* **DATA IN THIS EXERCISE**
-----

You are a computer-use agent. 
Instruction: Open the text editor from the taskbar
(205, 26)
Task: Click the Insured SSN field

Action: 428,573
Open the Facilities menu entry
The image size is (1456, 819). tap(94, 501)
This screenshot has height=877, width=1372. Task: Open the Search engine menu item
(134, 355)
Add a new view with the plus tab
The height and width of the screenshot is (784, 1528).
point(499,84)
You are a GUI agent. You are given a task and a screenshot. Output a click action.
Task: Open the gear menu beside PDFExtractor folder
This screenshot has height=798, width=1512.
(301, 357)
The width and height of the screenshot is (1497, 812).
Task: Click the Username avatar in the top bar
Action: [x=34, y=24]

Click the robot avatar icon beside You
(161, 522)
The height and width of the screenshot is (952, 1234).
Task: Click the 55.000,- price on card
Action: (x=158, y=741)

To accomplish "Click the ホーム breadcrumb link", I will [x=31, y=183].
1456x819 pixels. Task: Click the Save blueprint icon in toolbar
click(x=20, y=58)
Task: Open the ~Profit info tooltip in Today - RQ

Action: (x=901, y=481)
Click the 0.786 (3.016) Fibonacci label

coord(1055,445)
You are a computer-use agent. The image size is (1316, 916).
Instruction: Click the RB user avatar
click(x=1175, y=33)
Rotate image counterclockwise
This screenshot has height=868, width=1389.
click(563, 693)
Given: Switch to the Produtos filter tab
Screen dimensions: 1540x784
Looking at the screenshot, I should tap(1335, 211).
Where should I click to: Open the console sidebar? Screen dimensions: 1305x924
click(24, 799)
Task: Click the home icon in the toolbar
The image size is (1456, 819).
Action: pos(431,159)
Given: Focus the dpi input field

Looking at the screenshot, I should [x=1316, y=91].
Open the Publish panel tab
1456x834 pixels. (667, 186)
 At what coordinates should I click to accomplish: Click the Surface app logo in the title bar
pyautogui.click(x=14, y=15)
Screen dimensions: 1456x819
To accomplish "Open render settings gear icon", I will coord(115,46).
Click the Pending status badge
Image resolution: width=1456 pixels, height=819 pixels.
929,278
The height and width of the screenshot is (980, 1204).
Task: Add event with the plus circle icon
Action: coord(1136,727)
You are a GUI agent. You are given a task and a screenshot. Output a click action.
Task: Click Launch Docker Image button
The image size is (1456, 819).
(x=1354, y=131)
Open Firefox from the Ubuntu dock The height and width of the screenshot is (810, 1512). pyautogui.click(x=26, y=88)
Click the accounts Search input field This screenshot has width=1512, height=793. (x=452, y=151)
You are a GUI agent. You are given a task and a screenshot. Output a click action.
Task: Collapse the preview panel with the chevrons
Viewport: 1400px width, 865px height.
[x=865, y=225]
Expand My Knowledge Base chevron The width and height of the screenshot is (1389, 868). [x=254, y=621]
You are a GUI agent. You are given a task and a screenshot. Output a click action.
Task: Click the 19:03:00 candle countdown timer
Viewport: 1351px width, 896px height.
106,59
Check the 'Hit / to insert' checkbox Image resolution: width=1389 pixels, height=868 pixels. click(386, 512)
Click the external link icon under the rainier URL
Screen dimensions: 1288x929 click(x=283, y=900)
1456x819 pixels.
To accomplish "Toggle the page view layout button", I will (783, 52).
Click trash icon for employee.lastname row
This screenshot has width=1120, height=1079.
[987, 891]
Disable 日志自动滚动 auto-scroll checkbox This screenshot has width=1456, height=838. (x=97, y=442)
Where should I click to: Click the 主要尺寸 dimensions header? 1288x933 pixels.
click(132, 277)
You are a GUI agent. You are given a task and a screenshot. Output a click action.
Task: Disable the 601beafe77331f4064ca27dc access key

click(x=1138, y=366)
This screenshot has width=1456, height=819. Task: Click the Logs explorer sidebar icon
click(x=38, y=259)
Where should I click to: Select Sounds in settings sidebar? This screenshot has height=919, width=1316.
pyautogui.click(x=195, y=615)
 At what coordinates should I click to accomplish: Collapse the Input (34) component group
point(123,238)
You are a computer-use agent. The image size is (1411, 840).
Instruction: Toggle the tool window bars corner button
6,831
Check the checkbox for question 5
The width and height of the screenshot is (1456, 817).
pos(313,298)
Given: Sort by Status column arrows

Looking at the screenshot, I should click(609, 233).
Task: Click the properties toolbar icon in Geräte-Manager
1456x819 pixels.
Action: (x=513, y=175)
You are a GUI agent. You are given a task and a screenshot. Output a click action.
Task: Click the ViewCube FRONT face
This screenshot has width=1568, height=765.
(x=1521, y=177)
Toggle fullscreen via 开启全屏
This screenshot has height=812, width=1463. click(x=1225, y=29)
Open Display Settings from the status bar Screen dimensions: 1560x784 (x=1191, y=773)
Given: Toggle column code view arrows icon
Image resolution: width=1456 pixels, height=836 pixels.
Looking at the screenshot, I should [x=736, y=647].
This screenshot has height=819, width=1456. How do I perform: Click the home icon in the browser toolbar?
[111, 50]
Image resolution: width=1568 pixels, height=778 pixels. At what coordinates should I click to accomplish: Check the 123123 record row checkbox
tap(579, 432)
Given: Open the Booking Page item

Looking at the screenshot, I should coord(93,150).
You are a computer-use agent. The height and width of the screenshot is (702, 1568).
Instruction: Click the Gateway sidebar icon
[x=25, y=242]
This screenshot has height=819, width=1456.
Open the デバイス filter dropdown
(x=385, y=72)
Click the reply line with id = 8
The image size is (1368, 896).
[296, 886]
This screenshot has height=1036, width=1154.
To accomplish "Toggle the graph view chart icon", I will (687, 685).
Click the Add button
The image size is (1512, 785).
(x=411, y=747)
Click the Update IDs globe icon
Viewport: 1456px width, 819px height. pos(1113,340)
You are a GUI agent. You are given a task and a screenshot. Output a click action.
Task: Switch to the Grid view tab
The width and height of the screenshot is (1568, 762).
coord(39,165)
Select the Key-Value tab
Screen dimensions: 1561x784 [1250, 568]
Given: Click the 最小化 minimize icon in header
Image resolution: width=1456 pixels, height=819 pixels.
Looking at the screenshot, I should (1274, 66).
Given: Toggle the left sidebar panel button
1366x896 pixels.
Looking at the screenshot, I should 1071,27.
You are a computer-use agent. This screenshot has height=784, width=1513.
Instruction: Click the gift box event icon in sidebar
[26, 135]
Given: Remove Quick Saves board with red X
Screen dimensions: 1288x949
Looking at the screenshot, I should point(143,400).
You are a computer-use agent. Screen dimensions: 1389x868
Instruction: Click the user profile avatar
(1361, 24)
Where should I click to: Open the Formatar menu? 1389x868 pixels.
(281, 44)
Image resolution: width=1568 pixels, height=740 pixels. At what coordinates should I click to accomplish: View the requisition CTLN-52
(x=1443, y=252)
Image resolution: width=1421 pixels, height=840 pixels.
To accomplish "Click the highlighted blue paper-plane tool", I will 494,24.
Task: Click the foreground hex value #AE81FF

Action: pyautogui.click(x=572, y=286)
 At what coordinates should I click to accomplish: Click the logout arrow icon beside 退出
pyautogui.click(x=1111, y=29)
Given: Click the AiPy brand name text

-----

* **EXERCISE PROMPT**
The lines in the records above that include the word "Switch" must be copied out.

* **WRITTEN ANSWER**
Given: Switch to the Produtos filter tab
Task: Switch to the Grid view tab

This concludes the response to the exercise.